• [Task brief]:
Every record below should be printed exactly as it appears.

--------------------

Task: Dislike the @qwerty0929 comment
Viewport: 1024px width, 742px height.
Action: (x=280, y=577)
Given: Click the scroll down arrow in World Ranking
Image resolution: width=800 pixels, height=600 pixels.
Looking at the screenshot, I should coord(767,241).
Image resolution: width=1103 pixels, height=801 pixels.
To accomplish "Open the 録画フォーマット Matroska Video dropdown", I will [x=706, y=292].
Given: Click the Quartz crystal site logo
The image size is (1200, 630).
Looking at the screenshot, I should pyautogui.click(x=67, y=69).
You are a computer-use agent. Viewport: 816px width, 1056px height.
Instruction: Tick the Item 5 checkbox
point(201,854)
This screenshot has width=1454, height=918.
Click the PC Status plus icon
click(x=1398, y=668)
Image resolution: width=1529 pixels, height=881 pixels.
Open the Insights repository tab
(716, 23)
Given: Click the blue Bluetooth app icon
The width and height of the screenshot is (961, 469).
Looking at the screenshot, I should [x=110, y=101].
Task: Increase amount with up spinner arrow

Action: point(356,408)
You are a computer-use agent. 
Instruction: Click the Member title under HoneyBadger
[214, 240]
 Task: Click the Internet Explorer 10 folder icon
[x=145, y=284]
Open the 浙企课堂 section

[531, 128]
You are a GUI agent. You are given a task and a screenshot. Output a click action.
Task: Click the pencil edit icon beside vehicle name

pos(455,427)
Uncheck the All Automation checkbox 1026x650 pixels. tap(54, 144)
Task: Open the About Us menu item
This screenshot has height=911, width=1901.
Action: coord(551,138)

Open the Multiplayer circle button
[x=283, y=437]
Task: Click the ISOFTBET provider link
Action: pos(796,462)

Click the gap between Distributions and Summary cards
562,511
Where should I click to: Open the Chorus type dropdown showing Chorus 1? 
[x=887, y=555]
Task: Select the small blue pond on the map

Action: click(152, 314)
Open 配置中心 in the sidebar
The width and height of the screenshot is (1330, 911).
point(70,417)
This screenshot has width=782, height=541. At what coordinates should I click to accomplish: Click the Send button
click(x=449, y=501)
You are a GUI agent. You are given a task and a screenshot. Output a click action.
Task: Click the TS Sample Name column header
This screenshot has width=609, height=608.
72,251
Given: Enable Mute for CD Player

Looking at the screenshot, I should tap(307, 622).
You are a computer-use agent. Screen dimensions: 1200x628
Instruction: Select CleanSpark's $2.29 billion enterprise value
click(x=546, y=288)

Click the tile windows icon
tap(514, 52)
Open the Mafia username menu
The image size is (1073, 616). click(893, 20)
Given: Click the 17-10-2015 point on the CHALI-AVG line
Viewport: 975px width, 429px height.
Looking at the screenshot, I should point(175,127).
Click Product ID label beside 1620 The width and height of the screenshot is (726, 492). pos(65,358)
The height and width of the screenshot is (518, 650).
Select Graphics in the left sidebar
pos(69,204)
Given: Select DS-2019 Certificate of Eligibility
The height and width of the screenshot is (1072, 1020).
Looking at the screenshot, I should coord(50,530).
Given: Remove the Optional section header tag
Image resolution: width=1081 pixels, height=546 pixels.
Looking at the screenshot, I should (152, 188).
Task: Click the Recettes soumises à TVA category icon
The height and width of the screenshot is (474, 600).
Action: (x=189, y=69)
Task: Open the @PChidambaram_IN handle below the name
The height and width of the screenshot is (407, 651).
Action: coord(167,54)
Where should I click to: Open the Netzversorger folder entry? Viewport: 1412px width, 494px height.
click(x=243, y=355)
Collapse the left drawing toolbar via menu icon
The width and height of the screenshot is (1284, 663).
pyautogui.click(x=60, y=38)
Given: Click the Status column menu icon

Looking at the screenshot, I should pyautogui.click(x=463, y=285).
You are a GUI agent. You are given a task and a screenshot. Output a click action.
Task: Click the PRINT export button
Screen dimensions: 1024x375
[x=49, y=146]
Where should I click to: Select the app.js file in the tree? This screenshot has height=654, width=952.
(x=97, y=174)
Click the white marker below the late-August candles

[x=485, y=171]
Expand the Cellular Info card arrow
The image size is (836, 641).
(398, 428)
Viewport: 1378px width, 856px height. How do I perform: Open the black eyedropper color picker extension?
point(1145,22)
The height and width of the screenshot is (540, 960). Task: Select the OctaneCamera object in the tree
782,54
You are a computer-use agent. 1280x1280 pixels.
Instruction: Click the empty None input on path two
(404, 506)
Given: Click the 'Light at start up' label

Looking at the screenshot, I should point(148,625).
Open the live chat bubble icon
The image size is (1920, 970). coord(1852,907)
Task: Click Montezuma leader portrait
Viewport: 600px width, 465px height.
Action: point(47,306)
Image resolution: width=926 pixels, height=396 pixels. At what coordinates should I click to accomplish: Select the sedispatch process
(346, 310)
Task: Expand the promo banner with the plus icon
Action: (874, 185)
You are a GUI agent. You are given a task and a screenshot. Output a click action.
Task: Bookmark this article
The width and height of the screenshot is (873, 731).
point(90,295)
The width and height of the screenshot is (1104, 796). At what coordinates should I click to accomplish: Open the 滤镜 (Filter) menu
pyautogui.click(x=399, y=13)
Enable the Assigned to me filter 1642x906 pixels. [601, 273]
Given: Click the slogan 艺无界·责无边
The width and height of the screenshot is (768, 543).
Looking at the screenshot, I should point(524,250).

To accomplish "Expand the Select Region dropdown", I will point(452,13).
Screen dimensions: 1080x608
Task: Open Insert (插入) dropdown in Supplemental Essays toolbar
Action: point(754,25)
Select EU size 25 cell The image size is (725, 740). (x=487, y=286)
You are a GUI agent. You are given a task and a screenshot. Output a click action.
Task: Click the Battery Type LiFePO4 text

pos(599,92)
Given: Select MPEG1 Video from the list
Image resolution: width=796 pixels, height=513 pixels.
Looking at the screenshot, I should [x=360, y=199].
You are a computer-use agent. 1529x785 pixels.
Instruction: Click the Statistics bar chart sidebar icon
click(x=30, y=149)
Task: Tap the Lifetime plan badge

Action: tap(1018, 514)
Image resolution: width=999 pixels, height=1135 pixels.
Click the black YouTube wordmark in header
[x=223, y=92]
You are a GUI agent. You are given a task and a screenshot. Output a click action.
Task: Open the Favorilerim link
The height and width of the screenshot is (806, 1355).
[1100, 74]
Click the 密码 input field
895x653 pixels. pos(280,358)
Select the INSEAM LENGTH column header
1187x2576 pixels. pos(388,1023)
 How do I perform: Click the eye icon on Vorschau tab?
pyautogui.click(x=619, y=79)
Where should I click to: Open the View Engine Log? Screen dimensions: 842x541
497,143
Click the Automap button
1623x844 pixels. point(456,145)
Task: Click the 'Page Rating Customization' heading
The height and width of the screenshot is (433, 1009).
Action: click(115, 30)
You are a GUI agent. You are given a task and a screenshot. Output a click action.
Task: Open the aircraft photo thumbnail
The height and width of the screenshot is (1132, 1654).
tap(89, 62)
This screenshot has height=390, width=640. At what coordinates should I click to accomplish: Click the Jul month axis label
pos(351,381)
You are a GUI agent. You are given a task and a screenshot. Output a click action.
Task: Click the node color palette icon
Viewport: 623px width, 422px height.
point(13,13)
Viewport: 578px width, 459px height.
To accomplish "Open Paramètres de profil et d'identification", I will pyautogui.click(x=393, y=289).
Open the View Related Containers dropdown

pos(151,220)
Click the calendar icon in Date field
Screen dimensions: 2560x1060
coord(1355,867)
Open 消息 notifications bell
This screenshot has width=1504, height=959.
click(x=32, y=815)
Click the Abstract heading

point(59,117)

--------------------

• [Final answer]:
Task: Dislike the @qwerty0929 comment
Viewport: 1024px width, 742px height.
Action: (x=280, y=577)
Given: Click the scroll down arrow in World Ranking
Image resolution: width=800 pixels, height=600 pixels.
Looking at the screenshot, I should coord(767,241).
Image resolution: width=1103 pixels, height=801 pixels.
To accomplish "Open the 録画フォーマット Matroska Video dropdown", I will [x=706, y=292].
Given: Click the Quartz crystal site logo
The image size is (1200, 630).
Looking at the screenshot, I should pyautogui.click(x=67, y=69).
You are a computer-use agent. Viewport: 816px width, 1056px height.
Instruction: Tick the Item 5 checkbox
point(201,854)
This screenshot has width=1454, height=918.
Click the PC Status plus icon
click(x=1398, y=668)
Image resolution: width=1529 pixels, height=881 pixels.
Open the Insights repository tab
(716, 23)
Given: Click the blue Bluetooth app icon
The width and height of the screenshot is (961, 469).
Looking at the screenshot, I should [x=110, y=101].
Task: Increase amount with up spinner arrow

Action: point(356,408)
You are a computer-use agent. 
Instruction: Click the Member title under HoneyBadger
[214, 240]
 Task: Click the Internet Explorer 10 folder icon
[x=145, y=284]
Open the 浙企课堂 section

[531, 128]
You are a GUI agent. You are given a task and a screenshot. Output a click action.
Task: Click the pencil edit icon beside vehicle name

pos(455,427)
Uncheck the All Automation checkbox 1026x650 pixels. tap(54, 144)
Task: Open the About Us menu item
This screenshot has height=911, width=1901.
Action: coord(551,138)

Open the Multiplayer circle button
[x=283, y=437]
Task: Click the ISOFTBET provider link
Action: pos(796,462)

Click the gap between Distributions and Summary cards
562,511
Where should I click to: Open the Chorus type dropdown showing Chorus 1? 
[x=887, y=555]
Task: Select the small blue pond on the map

Action: click(152, 314)
Open 配置中心 in the sidebar
The width and height of the screenshot is (1330, 911).
point(70,417)
This screenshot has width=782, height=541. At what coordinates should I click to accomplish: Click the Send button
click(x=449, y=501)
You are a GUI agent. You are given a task and a screenshot. Output a click action.
Task: Click the TS Sample Name column header
This screenshot has width=609, height=608.
72,251
Given: Enable Mute for CD Player

Looking at the screenshot, I should tap(307, 622).
You are a computer-use agent. Screen dimensions: 1200x628
Instruction: Select CleanSpark's $2.29 billion enterprise value
click(x=546, y=288)

Click the tile windows icon
tap(514, 52)
Open the Mafia username menu
The image size is (1073, 616). click(893, 20)
Given: Click the 17-10-2015 point on the CHALI-AVG line
Viewport: 975px width, 429px height.
Looking at the screenshot, I should point(175,127).
Click Product ID label beside 1620 The width and height of the screenshot is (726, 492). pos(65,358)
The height and width of the screenshot is (518, 650).
Select Graphics in the left sidebar
pos(69,204)
Given: Select DS-2019 Certificate of Eligibility
The height and width of the screenshot is (1072, 1020).
Looking at the screenshot, I should coord(50,530).
Given: Remove the Optional section header tag
Image resolution: width=1081 pixels, height=546 pixels.
Looking at the screenshot, I should (152, 188).
Task: Click the Recettes soumises à TVA category icon
The height and width of the screenshot is (474, 600).
Action: (x=189, y=69)
Task: Open the @PChidambaram_IN handle below the name
The height and width of the screenshot is (407, 651).
Action: coord(167,54)
Where should I click to: Open the Netzversorger folder entry? Viewport: 1412px width, 494px height.
click(x=243, y=355)
Collapse the left drawing toolbar via menu icon
The width and height of the screenshot is (1284, 663).
pyautogui.click(x=60, y=38)
Given: Click the Status column menu icon

Looking at the screenshot, I should pyautogui.click(x=463, y=285).
You are a GUI agent. You are given a task and a screenshot. Output a click action.
Task: Click the PRINT export button
Screen dimensions: 1024x375
[x=49, y=146]
Where should I click to: Select the app.js file in the tree? This screenshot has height=654, width=952.
(x=97, y=174)
Click the white marker below the late-August candles

[x=485, y=171]
Expand the Cellular Info card arrow
The image size is (836, 641).
(398, 428)
Viewport: 1378px width, 856px height. How do I perform: Open the black eyedropper color picker extension?
point(1145,22)
The height and width of the screenshot is (540, 960). Task: Select the OctaneCamera object in the tree
782,54
You are a computer-use agent. 1280x1280 pixels.
Instruction: Click the empty None input on path two
(404, 506)
Given: Click the 'Light at start up' label

Looking at the screenshot, I should point(148,625).
Open the live chat bubble icon
The image size is (1920, 970). coord(1852,907)
Task: Click Montezuma leader portrait
Viewport: 600px width, 465px height.
Action: point(47,306)
Image resolution: width=926 pixels, height=396 pixels. At what coordinates should I click to accomplish: Select the sedispatch process
(346, 310)
Task: Expand the promo banner with the plus icon
Action: (874, 185)
You are a GUI agent. You are given a task and a screenshot. Output a click action.
Task: Bookmark this article
The width and height of the screenshot is (873, 731).
point(90,295)
The width and height of the screenshot is (1104, 796). At what coordinates should I click to accomplish: Open the 滤镜 (Filter) menu
pyautogui.click(x=399, y=13)
Enable the Assigned to me filter 1642x906 pixels. [601, 273]
Given: Click the slogan 艺无界·责无边
The width and height of the screenshot is (768, 543).
Looking at the screenshot, I should point(524,250).

To accomplish "Expand the Select Region dropdown", I will point(452,13).
Screen dimensions: 1080x608
Task: Open Insert (插入) dropdown in Supplemental Essays toolbar
Action: point(754,25)
Select EU size 25 cell The image size is (725, 740). (x=487, y=286)
You are a GUI agent. You are given a task and a screenshot. Output a click action.
Task: Click the Battery Type LiFePO4 text

pos(599,92)
Given: Select MPEG1 Video from the list
Image resolution: width=796 pixels, height=513 pixels.
Looking at the screenshot, I should [x=360, y=199].
You are a computer-use agent. 1529x785 pixels.
Instruction: Click the Statistics bar chart sidebar icon
click(x=30, y=149)
Task: Tap the Lifetime plan badge

Action: tap(1018, 514)
Image resolution: width=999 pixels, height=1135 pixels.
Click the black YouTube wordmark in header
[x=223, y=92]
You are a GUI agent. You are given a task and a screenshot. Output a click action.
Task: Open the Favorilerim link
The height and width of the screenshot is (806, 1355).
[1100, 74]
Click the 密码 input field
895x653 pixels. pos(280,358)
Select the INSEAM LENGTH column header
1187x2576 pixels. pos(388,1023)
 How do I perform: Click the eye icon on Vorschau tab?
pyautogui.click(x=619, y=79)
Where should I click to: Open the View Engine Log? Screen dimensions: 842x541
497,143
Click the Automap button
1623x844 pixels. point(456,145)
Task: Click the 'Page Rating Customization' heading
The height and width of the screenshot is (433, 1009).
Action: click(115, 30)
You are a GUI agent. You are given a task and a screenshot. Output a click action.
Task: Open the aircraft photo thumbnail
The height and width of the screenshot is (1132, 1654).
tap(89, 62)
This screenshot has height=390, width=640. At what coordinates should I click to accomplish: Click the Jul month axis label
pos(351,381)
You are a GUI agent. You are given a task and a screenshot. Output a click action.
Task: Click the node color palette icon
Viewport: 623px width, 422px height.
point(13,13)
Viewport: 578px width, 459px height.
To accomplish "Open Paramètres de profil et d'identification", I will pyautogui.click(x=393, y=289).
Open the View Related Containers dropdown

pos(151,220)
Click the calendar icon in Date field
Screen dimensions: 2560x1060
coord(1355,867)
Open 消息 notifications bell
This screenshot has width=1504, height=959.
click(x=32, y=815)
Click the Abstract heading

point(59,117)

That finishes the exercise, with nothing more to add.